Given data:

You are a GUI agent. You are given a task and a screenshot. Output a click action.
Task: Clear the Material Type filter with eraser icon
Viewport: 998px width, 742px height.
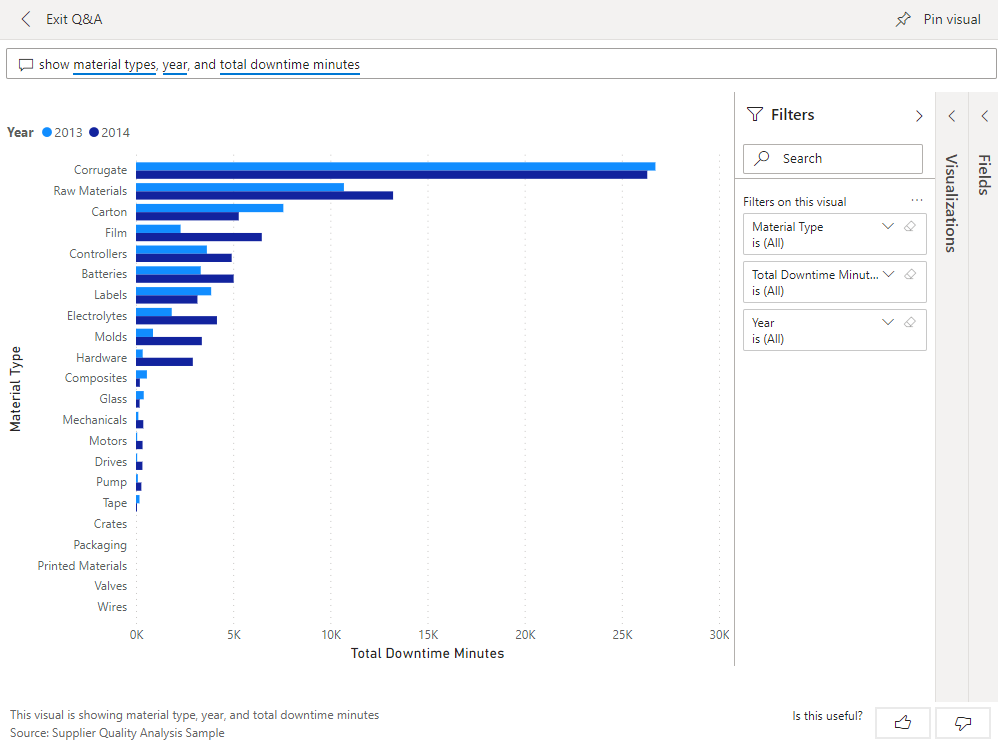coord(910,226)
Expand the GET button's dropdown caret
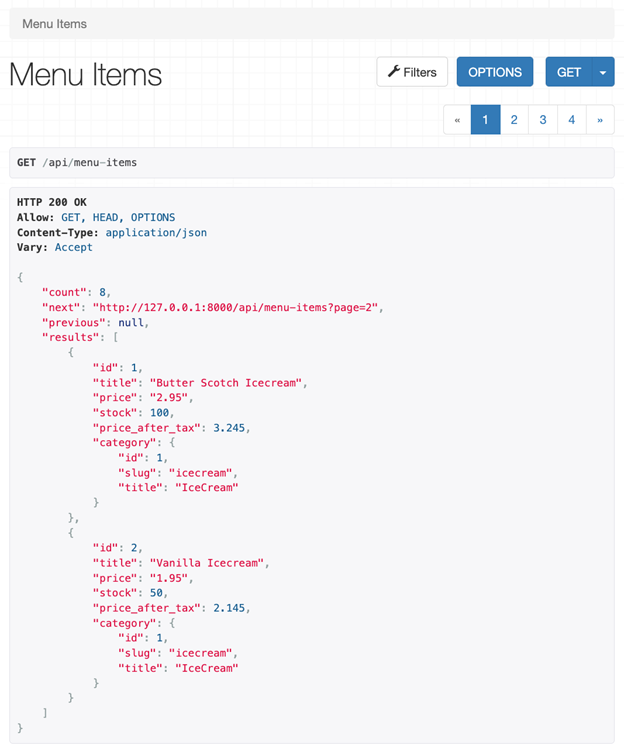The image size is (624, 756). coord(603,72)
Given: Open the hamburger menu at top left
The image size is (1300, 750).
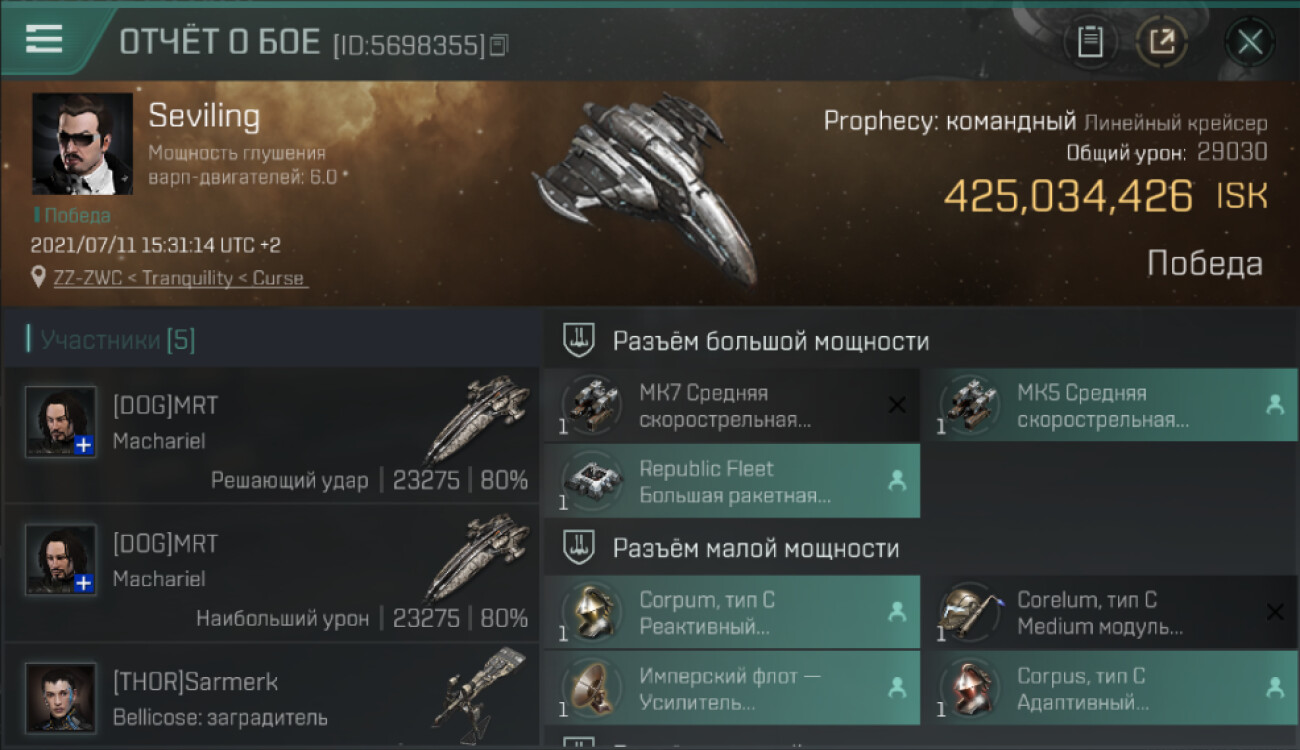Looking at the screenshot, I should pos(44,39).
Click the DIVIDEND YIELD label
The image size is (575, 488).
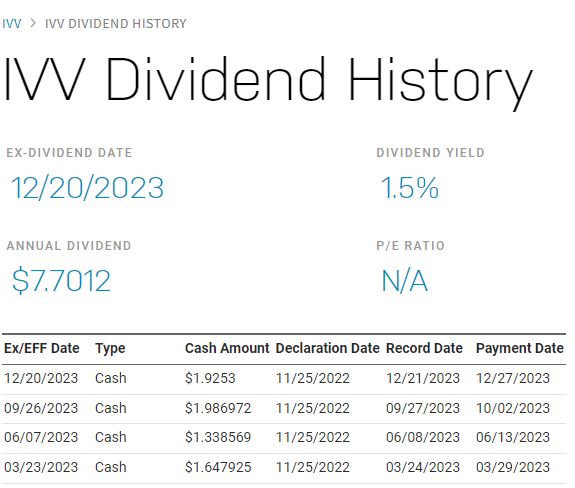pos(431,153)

* * *

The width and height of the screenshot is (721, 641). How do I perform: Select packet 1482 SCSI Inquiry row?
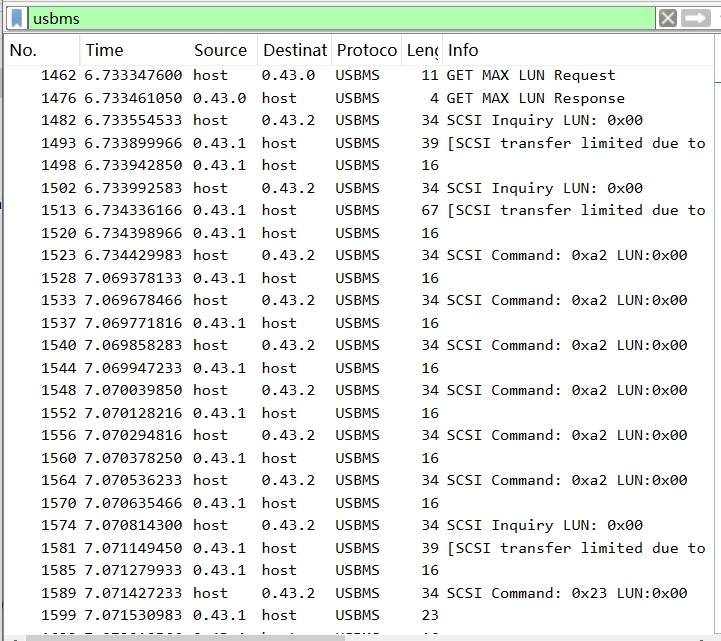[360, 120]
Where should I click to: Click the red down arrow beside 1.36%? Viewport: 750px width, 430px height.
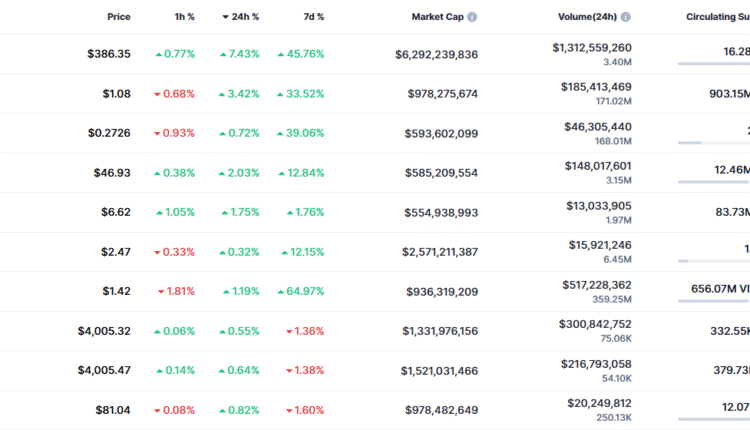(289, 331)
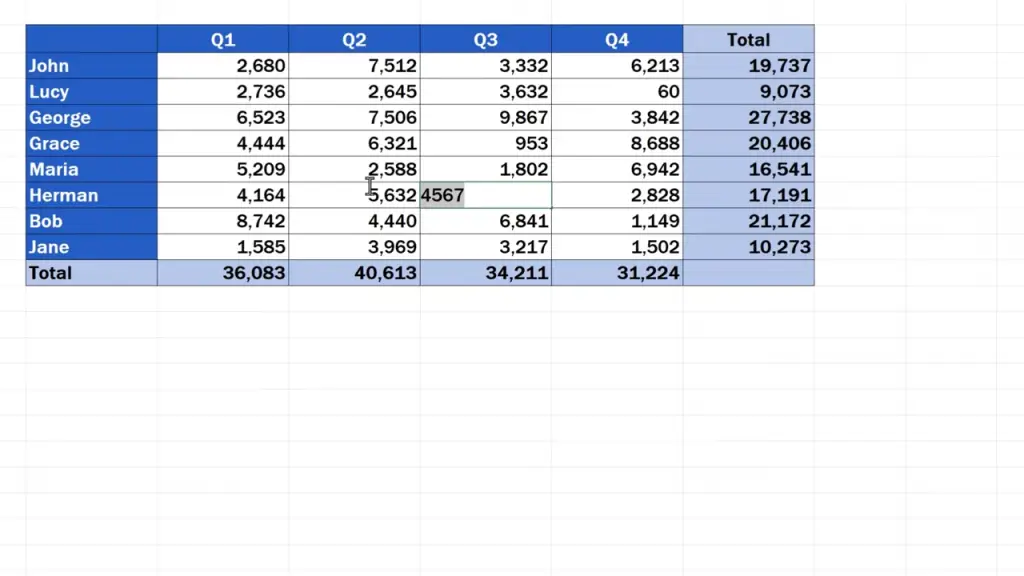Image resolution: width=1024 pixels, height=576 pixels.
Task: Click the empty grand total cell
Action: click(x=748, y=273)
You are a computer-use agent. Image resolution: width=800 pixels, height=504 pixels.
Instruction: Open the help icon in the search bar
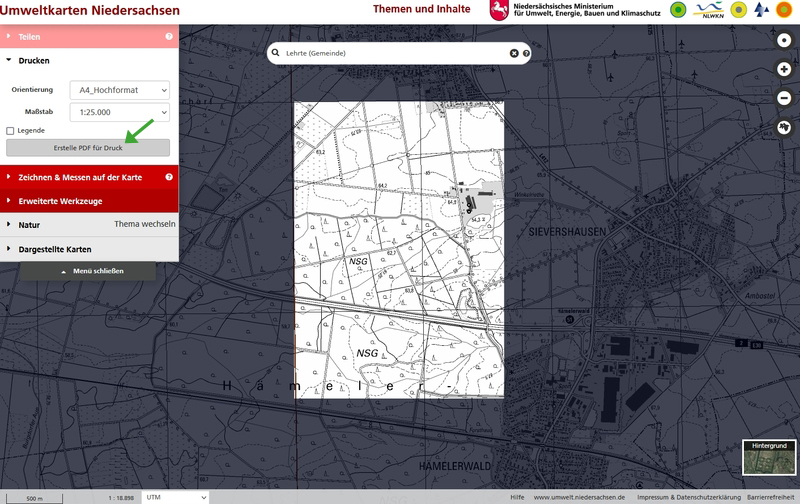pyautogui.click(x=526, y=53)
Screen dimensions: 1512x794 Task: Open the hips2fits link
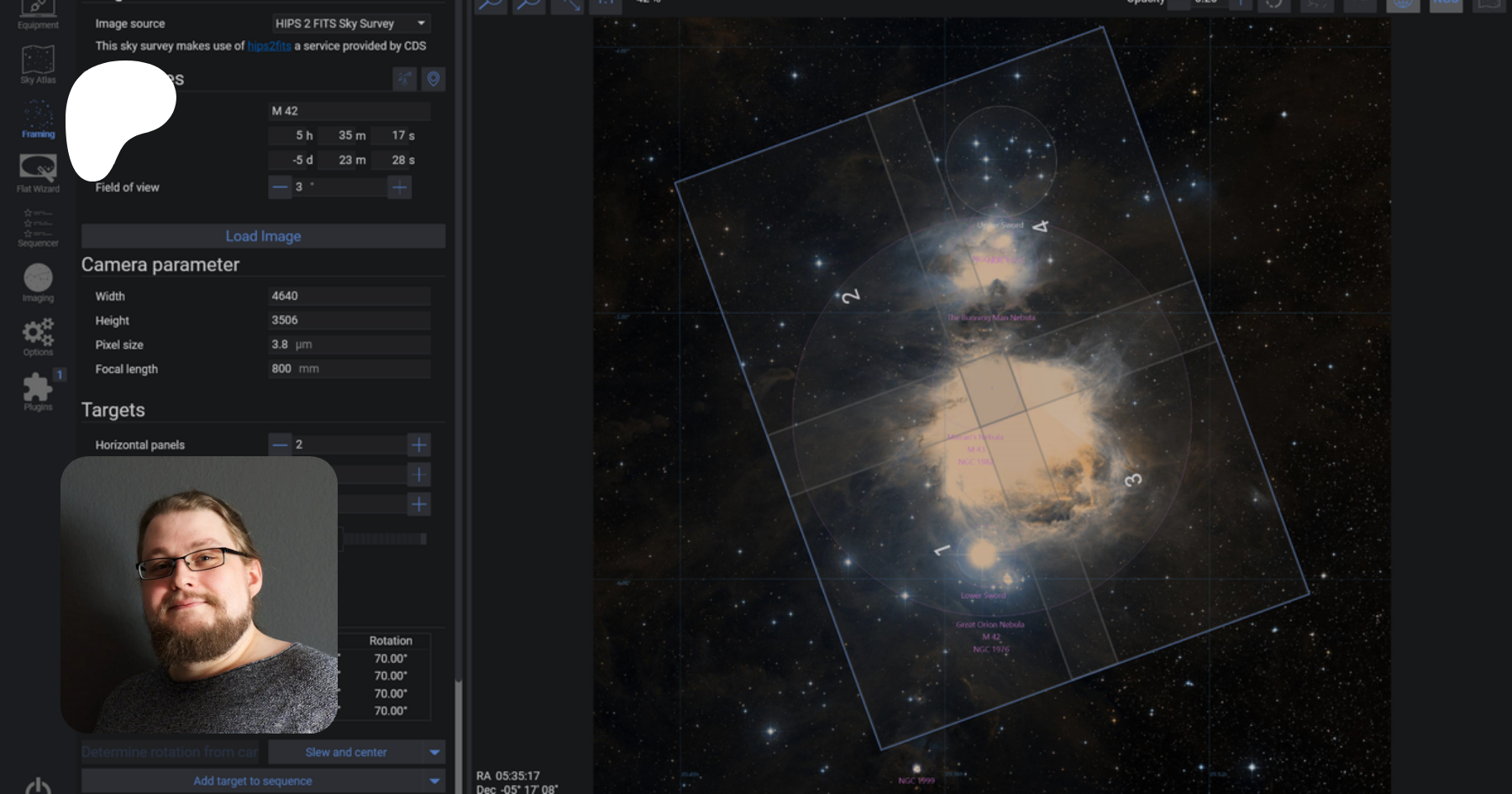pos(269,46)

Requirement: Copy each line above where the string "agent" occurs.

Response area:
You are a GUI agent. You are given a task and a screenshot. Output a click action.
You are a computer-use agent. Image resolution: width=800 pixels, height=504 pixels.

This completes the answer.